Cuando el oficial se retiró, Alonso Calderón estaba perdido en un debate interno de naturaleza plenamente teológica. ¿Era válido no denunciar al confesado? Finalmente era la primera vez que alguien se confesaba de un crimen futuro, lo cual era cínico, pero tal vez no contrario a la ley de Dios. Calderón, cura de la iglesia de San Ambrosio, vio todas las paredes desnudas de cuadros y riquezas de la misma y lloró amargamente. Miro de frente a la estatua del Santo Ambrosio, único Santo que quedó en toda la iglesia, besó sus pies y pidió iluminación.

Esa tarde, se dedicó a leer a los Santos Doctores de la Iglesia, buscando por favor, una respuesta a su debate interior ¿denunciar al ladrón o no denunciarlo? Como por azar del destino, recordando a San Agustín de Hipona, decidió comenzar a leer sus Confesiones. Libro que no tocaba desde sus años de estudiante y que, sin embargo, tenía guardado en una edición bellísima, en un cuidadoso latín y en un encuadernado de piel que indicaba la obra y el autor en tipografía dorada. Descubrió el capítulo once. En él, el Santo de Hipona habla sobre el tiempo y aclara que pasado y futuro se condensan en un presente, que recuerda el primero y espera el segundo. Por lo tanto, pensó el clérigo, en el presente ya estaba contenida la acción futura del confesado y su robo no solo estaba perdonado, sino que debía de protegérsele con el secreto de confesión. Cerró el libro y no pudo dormir en la madrugada del dieciséis de junio. Sabía, con humano dolor que tenía que proteger a quien atentó contra su iglesia.

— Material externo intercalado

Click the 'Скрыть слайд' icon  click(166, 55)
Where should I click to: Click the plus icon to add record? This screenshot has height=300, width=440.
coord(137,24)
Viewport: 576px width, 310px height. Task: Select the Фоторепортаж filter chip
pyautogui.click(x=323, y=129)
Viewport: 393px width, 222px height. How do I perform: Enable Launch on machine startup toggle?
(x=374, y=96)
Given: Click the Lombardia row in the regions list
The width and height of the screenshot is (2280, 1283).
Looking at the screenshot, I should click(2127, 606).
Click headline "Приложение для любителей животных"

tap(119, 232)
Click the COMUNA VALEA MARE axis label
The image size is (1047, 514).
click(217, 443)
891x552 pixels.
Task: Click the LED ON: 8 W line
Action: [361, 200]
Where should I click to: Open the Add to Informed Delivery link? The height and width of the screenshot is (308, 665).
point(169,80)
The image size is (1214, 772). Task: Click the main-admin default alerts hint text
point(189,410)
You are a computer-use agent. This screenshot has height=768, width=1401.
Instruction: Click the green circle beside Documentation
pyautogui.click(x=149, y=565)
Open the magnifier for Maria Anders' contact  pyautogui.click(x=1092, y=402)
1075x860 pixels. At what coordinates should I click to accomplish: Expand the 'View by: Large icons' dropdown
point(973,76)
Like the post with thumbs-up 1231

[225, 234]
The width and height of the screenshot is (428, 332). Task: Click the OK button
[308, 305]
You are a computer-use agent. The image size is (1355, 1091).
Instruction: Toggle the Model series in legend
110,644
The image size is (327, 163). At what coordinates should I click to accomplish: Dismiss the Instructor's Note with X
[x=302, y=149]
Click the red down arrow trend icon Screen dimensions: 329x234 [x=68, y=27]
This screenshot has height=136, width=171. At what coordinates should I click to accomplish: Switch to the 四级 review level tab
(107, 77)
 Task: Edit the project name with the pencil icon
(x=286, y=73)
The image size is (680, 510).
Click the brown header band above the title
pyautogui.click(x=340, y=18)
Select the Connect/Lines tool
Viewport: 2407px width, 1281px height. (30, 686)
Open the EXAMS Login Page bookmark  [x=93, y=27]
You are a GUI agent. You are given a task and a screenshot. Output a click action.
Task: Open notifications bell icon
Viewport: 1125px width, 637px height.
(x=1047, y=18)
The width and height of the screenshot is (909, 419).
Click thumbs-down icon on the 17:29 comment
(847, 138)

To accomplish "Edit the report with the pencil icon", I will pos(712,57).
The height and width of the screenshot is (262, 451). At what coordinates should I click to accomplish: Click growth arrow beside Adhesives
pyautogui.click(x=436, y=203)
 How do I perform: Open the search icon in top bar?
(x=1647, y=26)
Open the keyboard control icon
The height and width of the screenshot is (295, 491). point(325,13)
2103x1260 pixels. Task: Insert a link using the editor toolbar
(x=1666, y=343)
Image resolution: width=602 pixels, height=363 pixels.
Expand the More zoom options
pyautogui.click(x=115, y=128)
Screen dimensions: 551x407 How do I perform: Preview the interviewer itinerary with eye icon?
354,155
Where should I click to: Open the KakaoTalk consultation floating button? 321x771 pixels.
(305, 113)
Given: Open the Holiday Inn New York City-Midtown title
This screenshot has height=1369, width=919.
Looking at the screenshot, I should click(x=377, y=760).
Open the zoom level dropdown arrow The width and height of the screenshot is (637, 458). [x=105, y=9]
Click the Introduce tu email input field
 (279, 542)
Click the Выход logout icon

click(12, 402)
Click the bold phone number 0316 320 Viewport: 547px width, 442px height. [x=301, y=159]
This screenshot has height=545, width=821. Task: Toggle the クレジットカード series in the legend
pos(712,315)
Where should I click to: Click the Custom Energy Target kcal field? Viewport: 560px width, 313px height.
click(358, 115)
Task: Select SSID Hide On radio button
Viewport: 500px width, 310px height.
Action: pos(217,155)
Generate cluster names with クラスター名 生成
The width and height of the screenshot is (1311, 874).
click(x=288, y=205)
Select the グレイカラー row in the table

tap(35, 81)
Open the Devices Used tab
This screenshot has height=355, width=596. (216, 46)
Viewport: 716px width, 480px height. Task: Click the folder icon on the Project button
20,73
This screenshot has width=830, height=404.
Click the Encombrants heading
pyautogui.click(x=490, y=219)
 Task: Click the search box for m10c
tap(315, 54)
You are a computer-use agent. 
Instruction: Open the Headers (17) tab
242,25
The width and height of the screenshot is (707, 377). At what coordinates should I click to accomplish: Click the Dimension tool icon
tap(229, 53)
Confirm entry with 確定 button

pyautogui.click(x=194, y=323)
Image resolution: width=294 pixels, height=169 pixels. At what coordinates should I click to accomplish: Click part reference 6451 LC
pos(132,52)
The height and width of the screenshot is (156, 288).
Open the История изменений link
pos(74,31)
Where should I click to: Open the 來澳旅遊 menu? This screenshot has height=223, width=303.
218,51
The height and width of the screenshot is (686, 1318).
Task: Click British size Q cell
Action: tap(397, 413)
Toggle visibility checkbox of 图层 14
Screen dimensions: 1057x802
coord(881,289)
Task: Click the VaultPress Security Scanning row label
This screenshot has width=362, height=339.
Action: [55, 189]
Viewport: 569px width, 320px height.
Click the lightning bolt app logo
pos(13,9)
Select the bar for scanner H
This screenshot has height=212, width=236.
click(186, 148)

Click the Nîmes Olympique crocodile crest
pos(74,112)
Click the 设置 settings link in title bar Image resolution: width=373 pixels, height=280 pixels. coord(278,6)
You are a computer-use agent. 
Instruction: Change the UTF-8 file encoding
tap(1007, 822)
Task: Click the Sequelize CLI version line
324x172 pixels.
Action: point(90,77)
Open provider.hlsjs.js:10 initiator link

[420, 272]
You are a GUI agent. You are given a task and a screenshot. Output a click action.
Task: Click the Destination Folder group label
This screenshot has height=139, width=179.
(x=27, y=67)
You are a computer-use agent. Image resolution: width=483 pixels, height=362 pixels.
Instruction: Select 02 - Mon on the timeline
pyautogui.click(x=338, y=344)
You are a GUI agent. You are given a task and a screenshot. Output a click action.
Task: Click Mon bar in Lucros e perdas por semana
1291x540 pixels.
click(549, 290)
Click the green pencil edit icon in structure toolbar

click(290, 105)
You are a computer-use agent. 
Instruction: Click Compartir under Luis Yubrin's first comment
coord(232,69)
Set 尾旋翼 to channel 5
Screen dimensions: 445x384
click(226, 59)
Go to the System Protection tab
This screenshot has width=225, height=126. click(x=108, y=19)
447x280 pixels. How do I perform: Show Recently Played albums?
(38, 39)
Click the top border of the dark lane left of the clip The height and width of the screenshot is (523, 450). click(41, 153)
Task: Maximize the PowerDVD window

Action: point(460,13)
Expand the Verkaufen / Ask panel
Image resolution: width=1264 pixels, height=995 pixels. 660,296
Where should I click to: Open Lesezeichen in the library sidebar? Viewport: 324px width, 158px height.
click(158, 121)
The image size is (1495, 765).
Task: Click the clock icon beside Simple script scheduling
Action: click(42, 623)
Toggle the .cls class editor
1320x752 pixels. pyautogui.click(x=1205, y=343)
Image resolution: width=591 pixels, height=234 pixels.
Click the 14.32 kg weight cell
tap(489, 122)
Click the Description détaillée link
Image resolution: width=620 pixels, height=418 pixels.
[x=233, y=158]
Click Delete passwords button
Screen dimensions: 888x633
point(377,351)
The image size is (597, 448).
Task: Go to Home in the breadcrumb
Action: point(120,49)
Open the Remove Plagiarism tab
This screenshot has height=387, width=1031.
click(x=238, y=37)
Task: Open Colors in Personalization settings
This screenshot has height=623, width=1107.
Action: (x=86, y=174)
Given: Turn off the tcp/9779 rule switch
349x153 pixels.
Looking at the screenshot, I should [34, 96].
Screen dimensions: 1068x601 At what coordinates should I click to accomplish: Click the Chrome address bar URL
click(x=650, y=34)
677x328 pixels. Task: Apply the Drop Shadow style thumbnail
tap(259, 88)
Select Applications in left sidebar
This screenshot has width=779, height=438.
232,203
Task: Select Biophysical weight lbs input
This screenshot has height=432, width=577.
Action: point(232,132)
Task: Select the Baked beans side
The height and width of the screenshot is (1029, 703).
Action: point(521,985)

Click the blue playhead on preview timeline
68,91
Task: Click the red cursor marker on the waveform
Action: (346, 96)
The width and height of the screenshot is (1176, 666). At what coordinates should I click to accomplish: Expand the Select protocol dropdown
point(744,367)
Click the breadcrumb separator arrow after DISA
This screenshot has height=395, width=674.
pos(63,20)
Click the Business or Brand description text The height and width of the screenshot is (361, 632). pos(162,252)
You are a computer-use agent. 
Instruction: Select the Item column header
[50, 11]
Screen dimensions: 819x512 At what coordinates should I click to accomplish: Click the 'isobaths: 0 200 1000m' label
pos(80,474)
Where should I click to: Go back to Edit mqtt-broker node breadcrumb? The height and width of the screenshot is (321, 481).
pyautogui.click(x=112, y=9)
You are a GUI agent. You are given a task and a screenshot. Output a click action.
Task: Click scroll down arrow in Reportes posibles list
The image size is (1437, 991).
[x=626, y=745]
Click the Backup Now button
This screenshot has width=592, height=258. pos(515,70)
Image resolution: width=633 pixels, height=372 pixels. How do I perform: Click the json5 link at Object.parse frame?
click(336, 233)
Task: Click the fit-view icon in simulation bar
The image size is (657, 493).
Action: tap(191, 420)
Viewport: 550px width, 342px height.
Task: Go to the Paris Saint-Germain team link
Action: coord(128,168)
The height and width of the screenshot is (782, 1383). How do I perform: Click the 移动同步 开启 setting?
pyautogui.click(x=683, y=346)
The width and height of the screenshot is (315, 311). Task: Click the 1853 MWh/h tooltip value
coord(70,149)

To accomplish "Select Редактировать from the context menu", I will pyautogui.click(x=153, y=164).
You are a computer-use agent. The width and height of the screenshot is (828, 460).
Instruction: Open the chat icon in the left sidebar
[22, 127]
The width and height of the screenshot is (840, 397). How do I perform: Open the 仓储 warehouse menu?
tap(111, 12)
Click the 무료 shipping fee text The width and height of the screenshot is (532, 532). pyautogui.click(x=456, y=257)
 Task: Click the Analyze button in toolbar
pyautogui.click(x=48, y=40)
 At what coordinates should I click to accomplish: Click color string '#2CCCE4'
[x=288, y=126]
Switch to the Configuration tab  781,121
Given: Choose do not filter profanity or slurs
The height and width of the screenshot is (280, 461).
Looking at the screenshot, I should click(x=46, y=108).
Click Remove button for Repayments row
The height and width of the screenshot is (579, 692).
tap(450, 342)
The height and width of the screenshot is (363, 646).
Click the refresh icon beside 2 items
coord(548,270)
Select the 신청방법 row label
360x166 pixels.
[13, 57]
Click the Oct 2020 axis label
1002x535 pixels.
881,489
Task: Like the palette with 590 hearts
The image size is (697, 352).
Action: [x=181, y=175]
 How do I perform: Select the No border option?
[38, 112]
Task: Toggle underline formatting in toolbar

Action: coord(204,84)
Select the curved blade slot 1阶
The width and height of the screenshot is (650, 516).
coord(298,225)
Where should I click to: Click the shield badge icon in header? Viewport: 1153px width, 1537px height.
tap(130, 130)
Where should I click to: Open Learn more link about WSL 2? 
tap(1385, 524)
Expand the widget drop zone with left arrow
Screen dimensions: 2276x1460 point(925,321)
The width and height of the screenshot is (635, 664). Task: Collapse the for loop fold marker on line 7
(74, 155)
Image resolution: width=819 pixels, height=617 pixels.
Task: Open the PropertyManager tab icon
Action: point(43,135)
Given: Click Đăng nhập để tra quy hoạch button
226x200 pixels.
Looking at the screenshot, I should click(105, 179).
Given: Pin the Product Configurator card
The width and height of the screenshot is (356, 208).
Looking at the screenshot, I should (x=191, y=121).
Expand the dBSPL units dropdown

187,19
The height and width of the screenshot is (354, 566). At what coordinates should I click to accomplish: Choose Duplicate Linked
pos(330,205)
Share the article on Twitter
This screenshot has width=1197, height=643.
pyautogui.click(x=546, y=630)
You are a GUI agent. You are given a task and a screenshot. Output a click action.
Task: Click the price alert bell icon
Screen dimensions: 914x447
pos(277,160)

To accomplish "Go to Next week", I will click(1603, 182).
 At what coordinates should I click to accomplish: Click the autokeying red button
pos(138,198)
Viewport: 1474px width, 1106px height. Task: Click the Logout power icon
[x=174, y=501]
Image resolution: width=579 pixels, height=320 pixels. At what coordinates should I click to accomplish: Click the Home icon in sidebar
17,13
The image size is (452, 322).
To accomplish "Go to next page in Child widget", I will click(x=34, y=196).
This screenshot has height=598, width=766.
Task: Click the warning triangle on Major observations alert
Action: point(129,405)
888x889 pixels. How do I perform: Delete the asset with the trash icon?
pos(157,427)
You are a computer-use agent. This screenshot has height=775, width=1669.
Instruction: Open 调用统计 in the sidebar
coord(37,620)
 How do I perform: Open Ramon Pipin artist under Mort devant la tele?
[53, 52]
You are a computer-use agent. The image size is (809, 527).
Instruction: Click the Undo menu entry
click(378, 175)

A las diez de la mañana del día siguiente, el oficial en jefe y su segundo, el oficial auxiliar, visitaron a Alonso Calderón. Se pararon frente a la puerta y el oficial en jefe dio los buenos días. “Buenos días”, fue la respuesta del clérigo, que no podía ver más que dos sombras porque los ensombrecía la luz del sol. “Por favor pasen” los invitó el cura, quien deseaba ver con claridad a los oficiales. Pudo ver junto al oficial en jefe, a su ayudante, alto, moreno, de ojos verdes y bigote bien nutrido, arriba de su placa policial, figuraba su nombre “Pablo Guzmán”.

-Entonces va a declarar –Preguntó el oficial en jefe.

-El oficio sacerdotal y el secreto de confesión que conlleva no me lo permiten –dijo Alonso Calderón con voz entre cortada y sudando frio. Sin poderlo evitar, aunque luchó contra ese impulso, el clérigo se desmayó.

En la habitación principal de la casa del oficial Pablo Guzmán, sobre su cama tamaño matrimonial, aun descansa un apostolado que se dice, pintó Miguel Cabrera, en recuerdo del único ladrón de iglesias que vivió y murió libre de pecado.